▸ EXERCISE AIM
Considering only lines that hold the word "Enable", report how many there are in the listing below, as a single number.

——————

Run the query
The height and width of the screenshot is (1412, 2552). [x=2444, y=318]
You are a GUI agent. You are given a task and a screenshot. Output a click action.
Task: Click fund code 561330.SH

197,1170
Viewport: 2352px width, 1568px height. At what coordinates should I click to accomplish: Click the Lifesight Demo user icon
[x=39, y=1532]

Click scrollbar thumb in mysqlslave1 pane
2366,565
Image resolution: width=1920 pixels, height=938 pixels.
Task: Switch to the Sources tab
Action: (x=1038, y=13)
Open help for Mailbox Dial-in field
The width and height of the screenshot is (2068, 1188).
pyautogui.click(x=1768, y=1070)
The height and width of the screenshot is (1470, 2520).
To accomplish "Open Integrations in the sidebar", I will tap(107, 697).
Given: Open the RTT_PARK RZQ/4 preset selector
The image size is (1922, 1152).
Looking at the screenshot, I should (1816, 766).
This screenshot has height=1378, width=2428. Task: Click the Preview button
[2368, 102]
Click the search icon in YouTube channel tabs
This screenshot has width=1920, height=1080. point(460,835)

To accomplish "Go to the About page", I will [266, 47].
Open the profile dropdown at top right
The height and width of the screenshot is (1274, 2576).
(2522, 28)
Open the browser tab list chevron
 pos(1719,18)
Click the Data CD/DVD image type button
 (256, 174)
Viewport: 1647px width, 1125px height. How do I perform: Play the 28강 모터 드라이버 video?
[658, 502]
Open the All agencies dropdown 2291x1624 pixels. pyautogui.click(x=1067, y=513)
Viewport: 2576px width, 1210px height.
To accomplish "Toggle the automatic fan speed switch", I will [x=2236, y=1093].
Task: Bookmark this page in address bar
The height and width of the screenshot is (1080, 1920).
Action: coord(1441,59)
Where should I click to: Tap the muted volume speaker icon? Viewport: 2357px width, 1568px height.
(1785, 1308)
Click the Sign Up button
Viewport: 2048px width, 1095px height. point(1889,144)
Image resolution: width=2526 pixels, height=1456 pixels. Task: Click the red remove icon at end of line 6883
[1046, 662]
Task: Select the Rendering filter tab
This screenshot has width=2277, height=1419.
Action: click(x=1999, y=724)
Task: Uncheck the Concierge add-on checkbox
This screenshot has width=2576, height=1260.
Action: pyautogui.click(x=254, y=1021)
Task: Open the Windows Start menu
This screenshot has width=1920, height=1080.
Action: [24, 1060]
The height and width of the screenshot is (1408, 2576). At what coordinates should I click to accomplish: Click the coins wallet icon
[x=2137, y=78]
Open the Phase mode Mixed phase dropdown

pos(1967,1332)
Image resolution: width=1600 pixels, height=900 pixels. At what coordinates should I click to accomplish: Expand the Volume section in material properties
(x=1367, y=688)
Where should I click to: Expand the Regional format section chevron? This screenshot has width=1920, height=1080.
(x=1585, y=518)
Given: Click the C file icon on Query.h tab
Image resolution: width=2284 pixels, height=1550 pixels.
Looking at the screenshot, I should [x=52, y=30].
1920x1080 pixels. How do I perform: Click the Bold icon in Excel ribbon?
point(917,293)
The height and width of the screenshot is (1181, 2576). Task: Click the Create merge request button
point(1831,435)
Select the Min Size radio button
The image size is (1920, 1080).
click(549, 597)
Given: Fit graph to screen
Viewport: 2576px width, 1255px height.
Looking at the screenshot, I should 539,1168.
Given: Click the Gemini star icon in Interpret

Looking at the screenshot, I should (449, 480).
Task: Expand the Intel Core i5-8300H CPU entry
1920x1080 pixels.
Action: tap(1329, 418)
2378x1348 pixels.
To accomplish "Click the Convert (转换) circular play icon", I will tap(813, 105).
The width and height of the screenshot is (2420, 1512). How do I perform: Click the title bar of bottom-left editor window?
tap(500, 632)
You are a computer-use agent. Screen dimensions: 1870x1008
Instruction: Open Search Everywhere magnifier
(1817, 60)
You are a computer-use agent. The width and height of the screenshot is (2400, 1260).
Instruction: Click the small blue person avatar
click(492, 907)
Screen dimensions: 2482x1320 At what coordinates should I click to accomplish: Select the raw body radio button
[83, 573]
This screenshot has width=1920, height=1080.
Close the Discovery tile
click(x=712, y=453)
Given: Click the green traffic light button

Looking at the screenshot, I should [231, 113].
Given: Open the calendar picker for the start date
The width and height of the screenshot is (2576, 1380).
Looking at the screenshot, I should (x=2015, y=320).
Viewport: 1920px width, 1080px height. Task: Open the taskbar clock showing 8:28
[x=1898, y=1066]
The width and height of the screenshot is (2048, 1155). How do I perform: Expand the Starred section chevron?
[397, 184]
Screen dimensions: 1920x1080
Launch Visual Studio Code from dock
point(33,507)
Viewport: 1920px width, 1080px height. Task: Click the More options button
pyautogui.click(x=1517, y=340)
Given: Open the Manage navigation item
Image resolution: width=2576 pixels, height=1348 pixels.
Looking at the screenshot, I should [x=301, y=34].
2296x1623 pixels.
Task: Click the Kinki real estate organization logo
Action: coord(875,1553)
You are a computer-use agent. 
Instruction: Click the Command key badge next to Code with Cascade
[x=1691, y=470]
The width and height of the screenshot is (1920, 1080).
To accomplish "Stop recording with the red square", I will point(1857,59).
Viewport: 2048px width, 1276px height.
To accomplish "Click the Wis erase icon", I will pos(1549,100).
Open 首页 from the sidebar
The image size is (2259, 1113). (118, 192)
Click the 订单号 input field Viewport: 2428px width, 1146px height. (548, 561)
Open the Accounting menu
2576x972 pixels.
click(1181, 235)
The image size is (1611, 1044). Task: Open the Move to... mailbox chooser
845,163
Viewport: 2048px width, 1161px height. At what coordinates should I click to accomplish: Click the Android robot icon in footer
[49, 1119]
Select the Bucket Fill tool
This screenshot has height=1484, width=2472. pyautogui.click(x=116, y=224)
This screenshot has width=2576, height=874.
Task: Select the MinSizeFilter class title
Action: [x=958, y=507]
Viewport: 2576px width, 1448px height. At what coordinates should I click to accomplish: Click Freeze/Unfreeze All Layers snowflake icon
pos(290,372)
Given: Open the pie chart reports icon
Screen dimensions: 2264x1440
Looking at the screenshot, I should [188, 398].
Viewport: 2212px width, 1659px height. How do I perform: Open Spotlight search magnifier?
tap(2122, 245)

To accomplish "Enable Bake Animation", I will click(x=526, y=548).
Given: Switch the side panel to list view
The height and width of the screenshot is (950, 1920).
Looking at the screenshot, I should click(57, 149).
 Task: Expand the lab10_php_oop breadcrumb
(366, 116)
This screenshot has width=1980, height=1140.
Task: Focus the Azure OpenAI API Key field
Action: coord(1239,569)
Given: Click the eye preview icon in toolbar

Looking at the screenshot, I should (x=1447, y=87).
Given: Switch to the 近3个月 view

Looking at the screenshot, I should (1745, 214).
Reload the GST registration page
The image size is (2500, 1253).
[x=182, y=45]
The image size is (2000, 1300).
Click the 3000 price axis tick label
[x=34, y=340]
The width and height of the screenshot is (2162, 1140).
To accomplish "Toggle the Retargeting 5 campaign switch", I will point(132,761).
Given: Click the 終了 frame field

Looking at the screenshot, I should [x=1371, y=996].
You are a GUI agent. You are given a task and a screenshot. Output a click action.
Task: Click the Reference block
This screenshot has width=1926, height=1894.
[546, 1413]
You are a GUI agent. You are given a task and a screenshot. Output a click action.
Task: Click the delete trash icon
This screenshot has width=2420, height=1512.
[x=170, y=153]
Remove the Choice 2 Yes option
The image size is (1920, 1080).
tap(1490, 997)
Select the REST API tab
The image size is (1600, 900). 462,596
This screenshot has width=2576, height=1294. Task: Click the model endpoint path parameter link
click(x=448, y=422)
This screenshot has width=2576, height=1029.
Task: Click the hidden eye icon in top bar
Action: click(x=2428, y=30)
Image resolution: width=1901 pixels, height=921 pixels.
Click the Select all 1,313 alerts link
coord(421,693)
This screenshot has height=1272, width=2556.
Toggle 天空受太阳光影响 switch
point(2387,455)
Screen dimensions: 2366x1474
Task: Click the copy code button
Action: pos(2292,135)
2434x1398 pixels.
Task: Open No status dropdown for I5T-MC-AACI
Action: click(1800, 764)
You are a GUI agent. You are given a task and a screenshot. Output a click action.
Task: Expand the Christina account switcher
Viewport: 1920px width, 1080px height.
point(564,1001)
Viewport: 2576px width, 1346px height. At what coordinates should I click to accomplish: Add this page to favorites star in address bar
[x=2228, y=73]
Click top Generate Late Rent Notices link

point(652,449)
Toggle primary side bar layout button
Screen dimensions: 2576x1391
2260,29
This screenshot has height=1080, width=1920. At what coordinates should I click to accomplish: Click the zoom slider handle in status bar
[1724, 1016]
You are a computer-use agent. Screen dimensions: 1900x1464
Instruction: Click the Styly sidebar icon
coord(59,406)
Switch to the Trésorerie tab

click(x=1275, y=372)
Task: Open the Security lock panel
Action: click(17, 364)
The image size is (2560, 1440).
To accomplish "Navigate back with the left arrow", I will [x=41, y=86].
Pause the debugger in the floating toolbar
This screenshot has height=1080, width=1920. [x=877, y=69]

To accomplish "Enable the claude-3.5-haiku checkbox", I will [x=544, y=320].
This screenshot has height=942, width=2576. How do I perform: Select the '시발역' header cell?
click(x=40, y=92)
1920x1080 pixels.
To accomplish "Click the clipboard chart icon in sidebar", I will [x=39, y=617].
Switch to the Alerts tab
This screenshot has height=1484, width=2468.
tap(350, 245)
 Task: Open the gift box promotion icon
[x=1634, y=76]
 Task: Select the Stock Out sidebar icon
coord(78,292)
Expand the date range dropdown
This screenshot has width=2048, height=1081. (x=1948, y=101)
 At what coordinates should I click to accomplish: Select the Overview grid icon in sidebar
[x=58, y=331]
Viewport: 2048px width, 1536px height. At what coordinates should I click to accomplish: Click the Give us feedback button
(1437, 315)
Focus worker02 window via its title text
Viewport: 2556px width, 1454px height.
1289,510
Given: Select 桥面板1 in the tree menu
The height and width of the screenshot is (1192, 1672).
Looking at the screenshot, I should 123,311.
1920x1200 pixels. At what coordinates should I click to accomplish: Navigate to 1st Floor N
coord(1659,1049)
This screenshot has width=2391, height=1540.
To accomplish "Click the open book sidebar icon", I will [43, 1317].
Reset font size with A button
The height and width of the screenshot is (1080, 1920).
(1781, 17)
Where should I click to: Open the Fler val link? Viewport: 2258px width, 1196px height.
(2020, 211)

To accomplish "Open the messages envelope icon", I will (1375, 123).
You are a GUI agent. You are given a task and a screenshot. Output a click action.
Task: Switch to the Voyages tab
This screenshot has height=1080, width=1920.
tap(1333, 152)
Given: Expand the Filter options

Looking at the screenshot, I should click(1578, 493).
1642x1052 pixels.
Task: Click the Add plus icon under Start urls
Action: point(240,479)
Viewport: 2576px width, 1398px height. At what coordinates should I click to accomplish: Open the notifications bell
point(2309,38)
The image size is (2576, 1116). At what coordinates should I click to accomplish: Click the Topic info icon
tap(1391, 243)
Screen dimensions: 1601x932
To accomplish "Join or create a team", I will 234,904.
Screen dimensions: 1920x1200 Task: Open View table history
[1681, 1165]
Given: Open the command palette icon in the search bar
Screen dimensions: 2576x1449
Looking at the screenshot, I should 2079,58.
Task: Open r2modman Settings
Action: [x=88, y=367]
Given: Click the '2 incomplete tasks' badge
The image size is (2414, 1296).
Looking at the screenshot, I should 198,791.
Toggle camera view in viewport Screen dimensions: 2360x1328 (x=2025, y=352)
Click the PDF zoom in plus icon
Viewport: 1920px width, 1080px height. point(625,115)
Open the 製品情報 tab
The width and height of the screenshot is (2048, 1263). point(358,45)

——————

▸ TASK SOLUTION
2